Monday 10 January 2011

On Thieving Bastards

Writers: What a bunch of thieving bastards. From Shakespeare to Dan Brown, they love nothing more than taking someone else’s idea and passing it off as their own work. It’s like candy to them, candy that until recently belonged to a baby.
And among these thieving bastards, you’ll find no one more thieving and bastardly than the writers of science fiction and fantasy. They just love to steal! One of the biggest franchises in the genre only exists because George Lucas couldn’t get the rights to Flash Gordon, so decided to blatantly rip it off instead, and the rest aren’t any better. Every alien invasion, time travel story, robot apocalypse, every scientist killed by his own creation, every group of hard as nails space marines in power armour, the truth is, if you’re a science fiction writer who is not blatantly and unashamedly ripping off the hundreds of other science fiction writers who came before you, you’re probably from the mid-to-late 19th century.
You didn't invent this George Lucas!
But even in this hive of scum and villainy that we call a genre, there is a group of kleptomaniacs that go beyond the pale. These are the writers that other writers should watch their wallets around. I’m talking of course, about the writers in the zombie apocalypse genre.
There are some in the genre that don’t even bother writing their own books. It’s not unknown for writers to simply cram the zombies into someone else’s existing book- even when it obviously isn’t needed and there’s no point in doing so and really, seriously, why would you do that?
As for the rest of them, every single piece of the work in the genre owes its existence to one film: George A. Romero’s Night of the Living Dead. And we’re not just talking about the zombies, we’re talking themes, plot structure, characters, individual scenes. Hell, due to a legal loophole some people just flat out remake the movie without buying the rights.
And George A. Romero, father of the genre, originator of everything we think of as a zombie (despite the fact the word “zombie” is never spoken in the film), he is in no position to complain, as he freely admits to stealing the “last survivors fighting off hordes of fleshing-eating, living-dead once-humans” idea off Richard Matheson’s I Am Legend. (Although we have to assume Mr. Roger’s Neighbourhood was another influence)
But then, Richard Matheson’s monsters were actually vampires, using rules ripped pretty much wholesale from Dracula, by Bram Stoker, who in turn happily pillaged centuries of European folklore and took the idea of an aristocratic vampire from John Polidori’s The Vampyre, which, fun fact, was written on the same summer holiday that Mary Shelley came up with Frankenstein’s monster.
CONFESSION TIME
Phew. So, by now you probably understand the sheer level of the theft that exists in the zombie apocalypse genre, although writers like to dress it up with words like “influence” or “homage”, it all comes down to the moment of reading or watching something cool and deciding “That looks fun, I’ll have that.”
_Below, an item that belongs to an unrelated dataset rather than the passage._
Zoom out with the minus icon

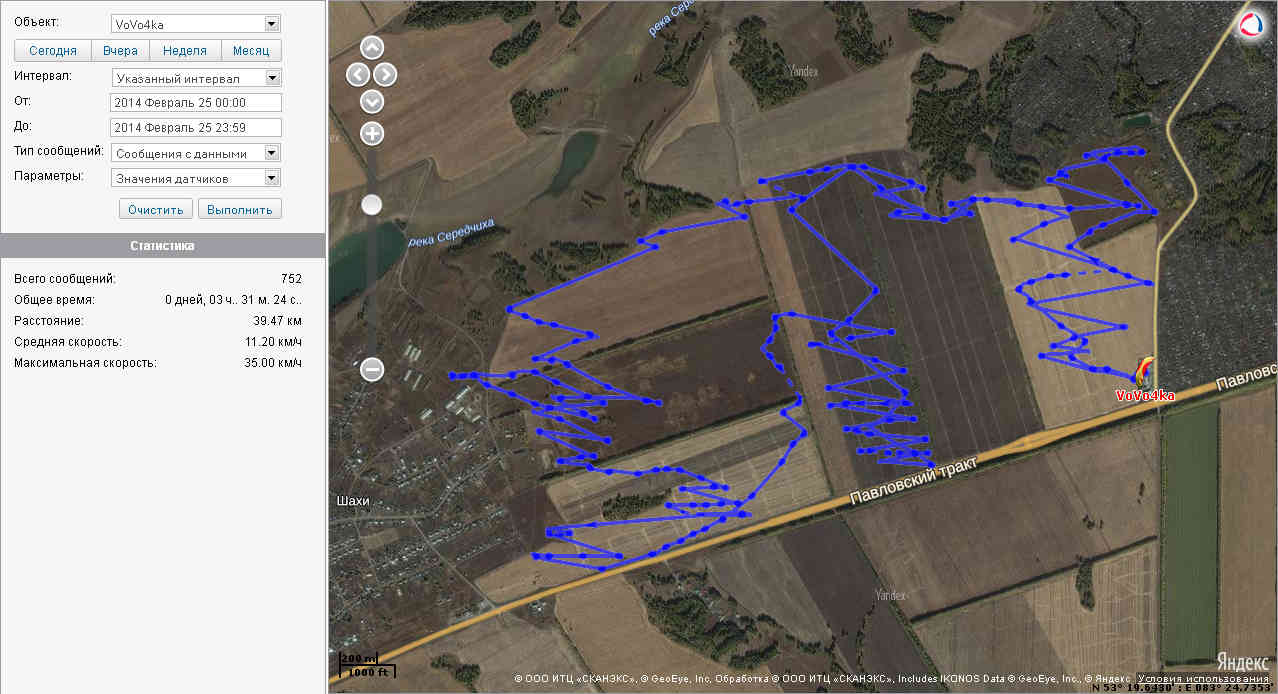coord(372,370)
I know, because I am a writer (Plug Book Here) and right now I’m in the process of writing a story about a kind of zombie apocalypse. Over the years I’ve devoured all kinds of fiction set during the zombie apocalypse (not to mention a few other kinds of apocalypse) in books, movies, videogames and TV shows. Like all the other writers before me, if I see anything fun in these I’ll nick it and use it for my own purposes.
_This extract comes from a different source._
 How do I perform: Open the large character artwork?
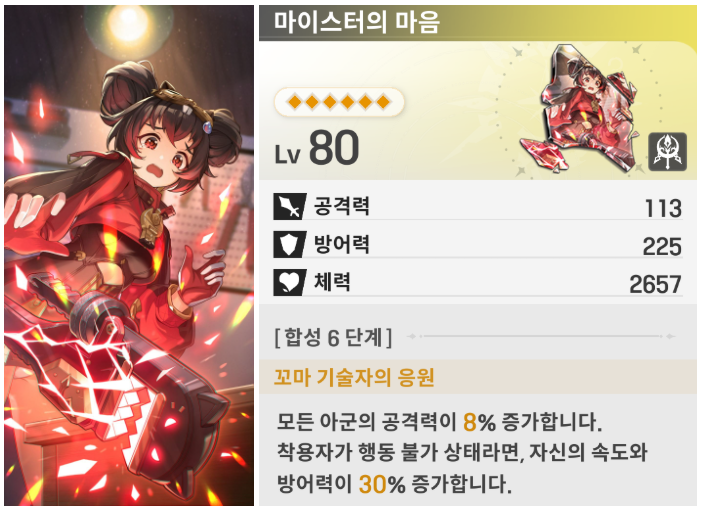(x=129, y=256)
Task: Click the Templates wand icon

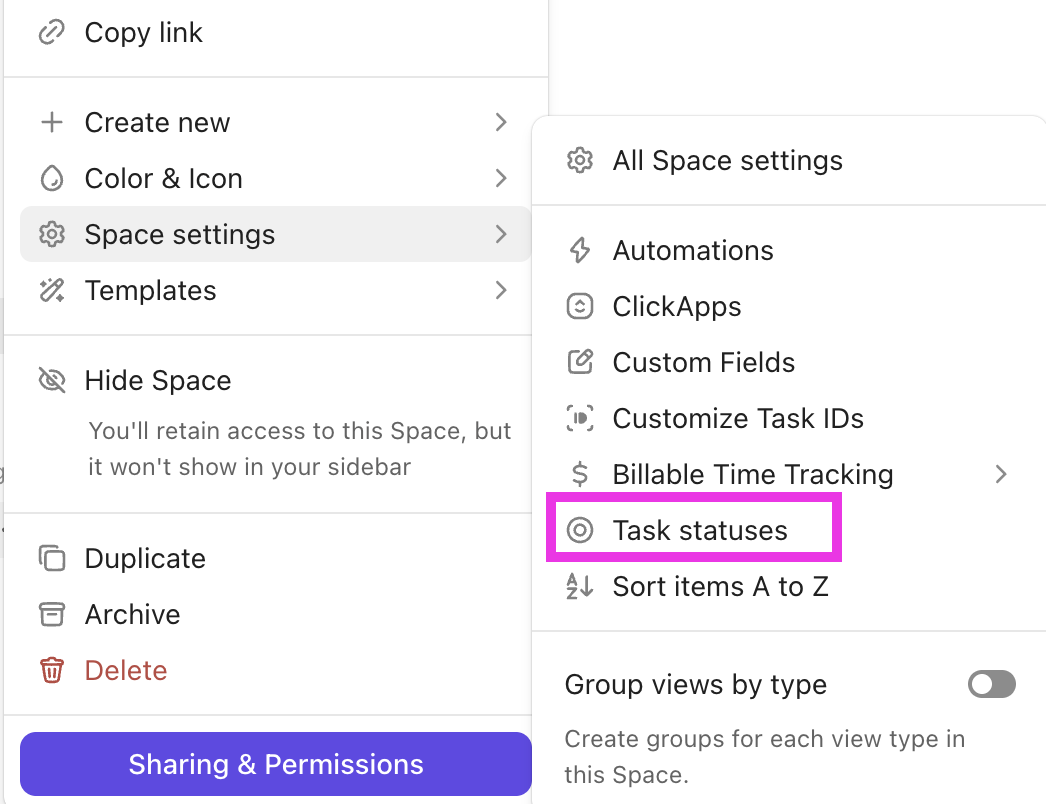Action: point(52,290)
The question is, with a genre so enthusiastic about cannibalism in every sense, is there anything new to say? After all, most of these stories don’t use the premise of the zombie apocalypse- they follow exactly the same plot beats (SPOILERS: A bunch of people who don’t like each other hole up in a building and argue until they’re ripped apart by the undead).
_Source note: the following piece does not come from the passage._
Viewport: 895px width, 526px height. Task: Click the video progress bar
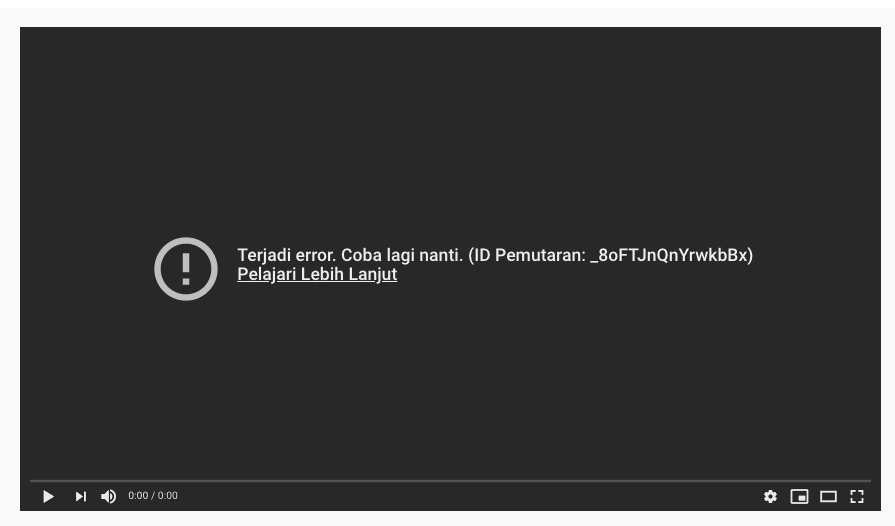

That is my excuse for writing this blog. Every week I’m going to be taking a piece of post apocalyptic fiction, it could be a book, movie, TV show, it could be old, it could be brand new, and I’m going to see what’s new about it. What does this do that nobody else has done before, and sometimes, how does it change the way that we look at all the stuff that comes before it?
I’m not going to stick strictly to the Romero style zombie apocalypse. I’m going to be making the case that Rage infected people count as zombies, so suck it up, and even if there is nothing gore splattered, murderous and moving in hordes, I’ll be taking a look at anything where bedraggled survivors walk abandoned streets looking for shotgun ammo and tinned food.
Oh, and I am going to be sticking to writing about the things I love. This sucks if you are the Resident Evil movies or the third act of the I Am Legend movie, and I wish I could say I was sorry for that.
Tomorrow I’m going to kick off this blog properly, starting off with Night of the Living Dead. I’ll also be laying down the rules for a new drinking game.